The whole issue with my Christmas tree delivery has been very frustrating, and I think it’s triggered feelings of anxiety about my first Christmas on my own. I do finally have a tree after giving up on ever tracking down my original purchase. Amazon has refunded the money and I found one online at Walmart that I picked up this morning. I put it up earlier today and started decorating it. When I’m back home tomorrow I will finish and share some pictures maybe later this week. But when I was taking out the ornaments memories came rushing out of the box, particularly when I found one with our names on the back, celebrating our first (married) Christmas together ten years ago.
I know everyone is tired of hearing and reading about this. Wish I had something else to write about. I’m still sad. Not every minute of the day, and not every day, but I am. My mood pendulum has been swinging away from the angry side and spending more time hovering somewhere between the neutral midpoint and a state of misery. That sounds melodramatic, I know. I’m not wallowing. I think the silence has gotten the best of me. While there’s a part of me that understands it, I also can’t stand it.
I’ve been pet-sitting this weekend. It’s been nice having the dogs and cats to talk to, and having them keep me company on the couch, or in bed for a little while (Gatsby, one of the two cats, only stuck around for a few minutes). Rob and Tigris (the dogs) are great company. I’ve only seen Rocket, the other cat, once while I’m here. He doesn’t seem to need much attention, or at least not from me. I thought I might be able to do some writing this weekend while hanging out with them, but I’ve been distracted by Netflix, Christmas trees, and my phone. I did start reading one of my library books this morning but when I got the text that my tree was ready I went to pick it up before it could disappear too, so I haven’t made it far into the book yet.

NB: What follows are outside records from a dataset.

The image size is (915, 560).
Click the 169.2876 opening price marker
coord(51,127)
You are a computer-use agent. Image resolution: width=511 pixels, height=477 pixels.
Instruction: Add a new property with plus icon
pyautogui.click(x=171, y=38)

I have made a new friend, but he doesn’t live in Greenville so we haven’t gotten together very often.. He’s been very solicitous, checking on me frequently. When I told him last night that I wasn’t going to get a tree after all because I was so depressed about the order ordeal, he convinced me that I should, that it would make me feel better. So this morning I sent him a picture of the tree safely secured within my car and I think maybe it made him smile. I met him on a dating app, but neither of us is looking for anything more than friendship and companionship. Right now I have the app on “BFF” mode, looking to meet more people and make more friends.
I’m watching the Vikings/Jaguars game right now so it’s taken all game to write this post. As I write this paragraph the game is now tied with just over a minute to go and Minnesota is about to get the ball. I’m going to have to come back and re-read this a few times as I’ve been a little distracted while I write. Hopefully we’ll have a win when I’m done here.
So this week I will finish decorating my little nest for Christmas, get boxes and odds and ends put away, and assemble my damaged TV stand. Looks like Target is going to offer me a discount to keep it since they don’t have any more in stock. The damage is superficial and I think I can live with it for now.
Game’s going into overtime so I’m going to call it for today and check back in with you later this week. Let’s go Vikes!